Satellite images show major damage at Damascus airport following airstrikes. Warehouses and headquarter buildings destroyed in an attack last Thursday that was blamed on Israel.
Satellite images show major damage
Satellite images released Monday showed significant damage to warehouses and office buildings at Damascus International Airport, following airstrikes last Thursday that were attributed to Israel.
The photographs, released by the private satellite imagery analysis firm ImageSat, showed that several warehouses, apparently used to store weapons that were flown into Syria from Iran, were destroyed in the strikes along with multiple buildings used as headquarters for the operations at the site.
In addition, a hangar was damaged in the attack, which Syria blamed on Israel. ImageSat said the shelter was “probably used for storing ammunition or [surface-to-air missiles].”
The attack came hours after a shipment — reportedly of munitions — arrived at the airport from Tehran, according to flight data.
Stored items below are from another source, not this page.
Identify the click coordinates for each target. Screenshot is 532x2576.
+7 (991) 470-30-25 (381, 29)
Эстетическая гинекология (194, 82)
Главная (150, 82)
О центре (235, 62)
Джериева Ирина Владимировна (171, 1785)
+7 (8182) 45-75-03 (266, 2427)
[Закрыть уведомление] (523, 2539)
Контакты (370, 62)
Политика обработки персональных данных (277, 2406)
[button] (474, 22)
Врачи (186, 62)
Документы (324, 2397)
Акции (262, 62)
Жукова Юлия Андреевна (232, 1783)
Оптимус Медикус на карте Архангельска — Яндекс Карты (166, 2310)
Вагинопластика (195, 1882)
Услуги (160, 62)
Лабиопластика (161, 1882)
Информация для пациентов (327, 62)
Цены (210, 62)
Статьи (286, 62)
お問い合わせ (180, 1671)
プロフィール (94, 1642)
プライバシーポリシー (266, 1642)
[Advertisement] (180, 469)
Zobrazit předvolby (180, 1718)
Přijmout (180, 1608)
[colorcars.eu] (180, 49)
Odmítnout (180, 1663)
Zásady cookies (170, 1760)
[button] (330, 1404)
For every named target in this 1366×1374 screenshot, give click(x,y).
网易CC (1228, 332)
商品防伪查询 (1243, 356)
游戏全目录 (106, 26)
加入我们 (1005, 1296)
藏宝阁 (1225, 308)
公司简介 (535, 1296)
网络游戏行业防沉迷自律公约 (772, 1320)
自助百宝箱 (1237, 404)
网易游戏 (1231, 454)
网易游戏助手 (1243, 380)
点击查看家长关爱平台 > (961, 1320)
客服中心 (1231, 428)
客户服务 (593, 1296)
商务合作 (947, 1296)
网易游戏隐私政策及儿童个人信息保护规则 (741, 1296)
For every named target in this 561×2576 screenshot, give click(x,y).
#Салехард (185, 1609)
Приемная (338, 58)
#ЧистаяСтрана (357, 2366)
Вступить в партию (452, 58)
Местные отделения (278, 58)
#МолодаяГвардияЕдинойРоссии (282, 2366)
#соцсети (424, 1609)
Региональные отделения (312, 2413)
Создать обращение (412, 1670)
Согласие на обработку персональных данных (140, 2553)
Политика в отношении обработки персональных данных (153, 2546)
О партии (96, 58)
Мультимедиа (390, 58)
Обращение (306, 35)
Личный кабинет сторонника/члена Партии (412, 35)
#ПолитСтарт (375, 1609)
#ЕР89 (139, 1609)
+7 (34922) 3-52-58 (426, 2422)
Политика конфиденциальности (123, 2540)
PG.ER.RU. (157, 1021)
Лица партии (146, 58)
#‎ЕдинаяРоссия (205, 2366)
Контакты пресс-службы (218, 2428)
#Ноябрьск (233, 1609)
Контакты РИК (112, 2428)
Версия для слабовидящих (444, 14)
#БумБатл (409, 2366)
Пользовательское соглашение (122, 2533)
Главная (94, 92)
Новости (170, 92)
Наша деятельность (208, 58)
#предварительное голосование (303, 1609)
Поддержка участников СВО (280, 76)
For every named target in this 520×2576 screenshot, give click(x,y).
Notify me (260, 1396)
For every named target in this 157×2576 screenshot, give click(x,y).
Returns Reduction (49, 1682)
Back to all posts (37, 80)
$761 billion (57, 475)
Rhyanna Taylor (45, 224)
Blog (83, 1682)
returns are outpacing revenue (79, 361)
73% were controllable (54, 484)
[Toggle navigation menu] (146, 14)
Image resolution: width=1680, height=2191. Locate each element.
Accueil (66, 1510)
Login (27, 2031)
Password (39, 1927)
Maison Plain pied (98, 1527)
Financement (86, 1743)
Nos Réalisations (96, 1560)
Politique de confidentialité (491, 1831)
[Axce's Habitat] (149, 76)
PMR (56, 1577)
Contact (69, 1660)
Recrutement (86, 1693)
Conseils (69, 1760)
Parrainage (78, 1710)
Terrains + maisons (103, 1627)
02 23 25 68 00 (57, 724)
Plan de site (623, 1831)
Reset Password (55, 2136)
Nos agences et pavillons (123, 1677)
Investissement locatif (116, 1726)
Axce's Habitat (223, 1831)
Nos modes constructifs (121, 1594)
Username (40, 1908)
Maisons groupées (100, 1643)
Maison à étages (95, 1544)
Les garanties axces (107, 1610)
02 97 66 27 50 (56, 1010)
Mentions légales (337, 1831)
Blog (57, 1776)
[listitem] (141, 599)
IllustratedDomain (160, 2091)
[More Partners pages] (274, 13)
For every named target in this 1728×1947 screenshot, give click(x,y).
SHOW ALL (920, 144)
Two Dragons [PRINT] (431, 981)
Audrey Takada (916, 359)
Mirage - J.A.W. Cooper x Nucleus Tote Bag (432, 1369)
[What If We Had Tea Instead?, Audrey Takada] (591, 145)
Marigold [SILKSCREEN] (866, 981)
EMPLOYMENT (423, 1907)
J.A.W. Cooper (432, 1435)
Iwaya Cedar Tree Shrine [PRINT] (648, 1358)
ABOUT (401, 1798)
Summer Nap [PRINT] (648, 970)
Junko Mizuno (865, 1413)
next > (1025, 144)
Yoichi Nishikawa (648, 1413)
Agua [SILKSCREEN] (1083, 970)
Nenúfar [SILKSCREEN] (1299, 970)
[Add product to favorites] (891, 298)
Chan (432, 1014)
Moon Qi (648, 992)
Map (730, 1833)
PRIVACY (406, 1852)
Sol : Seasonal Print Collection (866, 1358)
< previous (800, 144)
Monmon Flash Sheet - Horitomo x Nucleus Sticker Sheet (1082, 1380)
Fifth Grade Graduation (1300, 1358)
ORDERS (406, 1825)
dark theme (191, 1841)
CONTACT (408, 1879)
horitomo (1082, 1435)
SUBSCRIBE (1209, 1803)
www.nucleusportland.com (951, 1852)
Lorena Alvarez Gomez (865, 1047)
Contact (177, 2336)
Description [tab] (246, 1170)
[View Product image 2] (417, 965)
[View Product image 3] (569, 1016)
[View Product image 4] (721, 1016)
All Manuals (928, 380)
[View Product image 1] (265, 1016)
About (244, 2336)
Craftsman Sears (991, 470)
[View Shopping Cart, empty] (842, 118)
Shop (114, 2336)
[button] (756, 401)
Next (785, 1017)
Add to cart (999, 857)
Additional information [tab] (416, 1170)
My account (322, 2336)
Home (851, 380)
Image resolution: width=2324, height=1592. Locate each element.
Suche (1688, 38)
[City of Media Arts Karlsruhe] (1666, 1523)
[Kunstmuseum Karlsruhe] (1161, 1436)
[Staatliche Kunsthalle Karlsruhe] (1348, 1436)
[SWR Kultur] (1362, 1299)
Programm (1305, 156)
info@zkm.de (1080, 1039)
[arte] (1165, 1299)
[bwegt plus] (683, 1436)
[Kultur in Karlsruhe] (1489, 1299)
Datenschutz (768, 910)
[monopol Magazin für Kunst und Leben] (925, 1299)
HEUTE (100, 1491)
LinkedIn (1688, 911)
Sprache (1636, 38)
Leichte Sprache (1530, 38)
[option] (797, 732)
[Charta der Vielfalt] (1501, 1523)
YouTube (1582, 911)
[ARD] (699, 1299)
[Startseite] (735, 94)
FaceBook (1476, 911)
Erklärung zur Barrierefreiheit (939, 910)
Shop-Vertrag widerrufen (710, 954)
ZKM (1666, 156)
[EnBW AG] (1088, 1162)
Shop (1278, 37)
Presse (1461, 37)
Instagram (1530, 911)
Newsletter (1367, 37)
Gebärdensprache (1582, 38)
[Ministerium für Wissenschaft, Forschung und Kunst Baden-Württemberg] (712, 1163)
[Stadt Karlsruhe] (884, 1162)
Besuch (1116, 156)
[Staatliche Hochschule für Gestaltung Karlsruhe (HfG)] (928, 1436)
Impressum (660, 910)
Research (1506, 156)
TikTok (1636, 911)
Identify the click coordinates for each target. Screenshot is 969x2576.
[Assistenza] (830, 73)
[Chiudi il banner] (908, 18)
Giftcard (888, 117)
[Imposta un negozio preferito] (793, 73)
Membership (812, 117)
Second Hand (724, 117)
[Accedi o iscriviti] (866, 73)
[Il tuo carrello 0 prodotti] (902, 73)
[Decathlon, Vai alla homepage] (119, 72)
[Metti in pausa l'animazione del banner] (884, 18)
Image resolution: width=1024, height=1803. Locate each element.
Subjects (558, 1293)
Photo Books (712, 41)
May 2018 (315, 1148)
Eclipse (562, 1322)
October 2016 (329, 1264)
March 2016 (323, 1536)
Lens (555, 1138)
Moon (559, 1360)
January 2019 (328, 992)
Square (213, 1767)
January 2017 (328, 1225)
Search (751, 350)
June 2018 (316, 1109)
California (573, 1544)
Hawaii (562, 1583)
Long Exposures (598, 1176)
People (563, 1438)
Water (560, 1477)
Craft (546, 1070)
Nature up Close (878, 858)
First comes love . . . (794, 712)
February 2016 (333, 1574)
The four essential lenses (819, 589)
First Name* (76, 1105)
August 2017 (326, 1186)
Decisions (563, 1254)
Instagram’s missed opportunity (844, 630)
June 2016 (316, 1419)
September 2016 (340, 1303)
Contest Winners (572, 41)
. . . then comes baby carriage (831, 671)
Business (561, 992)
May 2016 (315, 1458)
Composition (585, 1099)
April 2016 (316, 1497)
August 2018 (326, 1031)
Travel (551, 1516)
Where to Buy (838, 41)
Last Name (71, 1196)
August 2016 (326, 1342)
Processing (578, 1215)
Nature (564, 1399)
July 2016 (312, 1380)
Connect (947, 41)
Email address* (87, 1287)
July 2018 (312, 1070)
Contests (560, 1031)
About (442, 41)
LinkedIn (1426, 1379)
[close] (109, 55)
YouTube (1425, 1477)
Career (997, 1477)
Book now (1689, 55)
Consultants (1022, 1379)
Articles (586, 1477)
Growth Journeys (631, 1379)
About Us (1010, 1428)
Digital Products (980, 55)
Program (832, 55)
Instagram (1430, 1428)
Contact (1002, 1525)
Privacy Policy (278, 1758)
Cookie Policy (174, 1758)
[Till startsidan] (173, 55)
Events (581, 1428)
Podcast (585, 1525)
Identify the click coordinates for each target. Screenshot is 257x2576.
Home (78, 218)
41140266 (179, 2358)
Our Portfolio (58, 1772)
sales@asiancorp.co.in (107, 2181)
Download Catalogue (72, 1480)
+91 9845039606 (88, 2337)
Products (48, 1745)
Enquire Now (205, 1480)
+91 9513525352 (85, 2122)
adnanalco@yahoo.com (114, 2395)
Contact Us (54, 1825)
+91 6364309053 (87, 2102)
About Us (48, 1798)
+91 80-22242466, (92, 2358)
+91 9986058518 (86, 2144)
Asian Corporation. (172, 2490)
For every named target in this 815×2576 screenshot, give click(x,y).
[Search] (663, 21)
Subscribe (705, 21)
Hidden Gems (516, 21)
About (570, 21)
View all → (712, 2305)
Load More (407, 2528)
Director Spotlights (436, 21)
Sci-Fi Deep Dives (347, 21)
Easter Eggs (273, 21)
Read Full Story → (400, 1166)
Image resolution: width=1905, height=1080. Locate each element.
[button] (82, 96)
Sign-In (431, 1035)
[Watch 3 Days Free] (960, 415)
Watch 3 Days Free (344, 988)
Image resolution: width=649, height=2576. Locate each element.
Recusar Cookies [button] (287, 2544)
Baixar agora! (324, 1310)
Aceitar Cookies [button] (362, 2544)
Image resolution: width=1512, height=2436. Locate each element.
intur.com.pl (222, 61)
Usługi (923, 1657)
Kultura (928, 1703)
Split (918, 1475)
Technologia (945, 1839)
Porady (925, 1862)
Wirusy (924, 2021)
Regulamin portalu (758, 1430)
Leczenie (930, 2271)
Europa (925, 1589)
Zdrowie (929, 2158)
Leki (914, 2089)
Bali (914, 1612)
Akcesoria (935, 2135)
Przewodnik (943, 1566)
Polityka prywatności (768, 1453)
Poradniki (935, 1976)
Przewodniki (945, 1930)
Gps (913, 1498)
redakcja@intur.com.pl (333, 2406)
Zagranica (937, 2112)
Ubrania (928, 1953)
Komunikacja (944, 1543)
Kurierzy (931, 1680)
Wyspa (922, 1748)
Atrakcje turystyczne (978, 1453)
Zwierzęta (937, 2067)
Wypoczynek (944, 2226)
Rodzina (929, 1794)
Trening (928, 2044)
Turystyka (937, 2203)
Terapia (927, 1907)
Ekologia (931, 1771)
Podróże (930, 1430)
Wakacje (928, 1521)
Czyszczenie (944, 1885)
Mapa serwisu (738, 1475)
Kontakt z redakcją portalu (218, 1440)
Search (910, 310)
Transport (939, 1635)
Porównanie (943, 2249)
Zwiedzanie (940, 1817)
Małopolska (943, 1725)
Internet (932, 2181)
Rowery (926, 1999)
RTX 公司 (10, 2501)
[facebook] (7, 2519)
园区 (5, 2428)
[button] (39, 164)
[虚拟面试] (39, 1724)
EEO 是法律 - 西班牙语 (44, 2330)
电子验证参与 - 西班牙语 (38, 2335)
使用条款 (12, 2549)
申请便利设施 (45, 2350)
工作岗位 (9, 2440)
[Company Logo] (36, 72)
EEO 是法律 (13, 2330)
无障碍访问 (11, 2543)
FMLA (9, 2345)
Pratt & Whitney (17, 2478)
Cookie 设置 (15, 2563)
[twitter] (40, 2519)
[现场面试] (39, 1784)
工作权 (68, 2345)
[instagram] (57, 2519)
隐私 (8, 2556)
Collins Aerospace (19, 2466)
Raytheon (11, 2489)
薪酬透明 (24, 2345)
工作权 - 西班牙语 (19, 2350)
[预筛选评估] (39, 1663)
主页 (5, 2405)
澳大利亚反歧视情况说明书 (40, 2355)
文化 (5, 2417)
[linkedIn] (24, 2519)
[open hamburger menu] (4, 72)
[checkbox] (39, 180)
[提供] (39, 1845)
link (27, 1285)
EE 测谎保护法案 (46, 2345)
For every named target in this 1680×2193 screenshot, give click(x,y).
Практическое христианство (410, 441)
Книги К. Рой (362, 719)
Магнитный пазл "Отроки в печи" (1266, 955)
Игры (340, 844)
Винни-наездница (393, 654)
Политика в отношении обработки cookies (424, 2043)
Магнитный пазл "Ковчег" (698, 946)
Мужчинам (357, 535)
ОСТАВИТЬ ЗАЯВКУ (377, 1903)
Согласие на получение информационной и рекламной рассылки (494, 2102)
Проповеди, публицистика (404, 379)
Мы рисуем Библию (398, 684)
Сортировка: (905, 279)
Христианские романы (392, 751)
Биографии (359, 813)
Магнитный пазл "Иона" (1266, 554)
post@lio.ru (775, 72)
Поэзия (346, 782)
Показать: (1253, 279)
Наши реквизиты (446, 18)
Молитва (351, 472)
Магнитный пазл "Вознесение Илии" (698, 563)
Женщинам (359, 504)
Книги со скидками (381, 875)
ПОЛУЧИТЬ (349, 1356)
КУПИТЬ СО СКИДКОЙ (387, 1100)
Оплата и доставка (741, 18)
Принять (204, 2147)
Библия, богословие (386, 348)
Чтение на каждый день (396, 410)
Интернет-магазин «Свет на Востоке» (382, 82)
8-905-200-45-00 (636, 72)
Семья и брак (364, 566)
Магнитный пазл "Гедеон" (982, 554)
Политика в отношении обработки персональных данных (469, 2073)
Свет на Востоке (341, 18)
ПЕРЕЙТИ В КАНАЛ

Four members of Iran’s Islamic Revolutionary Guard Corps and three Syrian soldiers were killed in the strikes, according to a Britain-based Syrian Observatory for Human Rights war monitor.
Both Syria and the Observatory said Israel was behind the strike. The Israeli military did not comment on the matter, in accordance with its long-standing policy of neither confirming nor denying such operations abroad.
The late-night strikes came just over a week after a series of strikes on several targets near Damascus reportedly killed 23 pro-Iranian fighters.
The Israel Defense Forces did not acknowledge carrying out the strikes, but Syrian state media blamed Israel, and days later Defense Minister Naftali Bennett seemingly took credit for it, saying Israel had carried out an attack against Iran in the previous week and noting: “Foreign media reported this week that 23 Syrians and Iranians were killed there. Those are large numbers and we will do more and more.”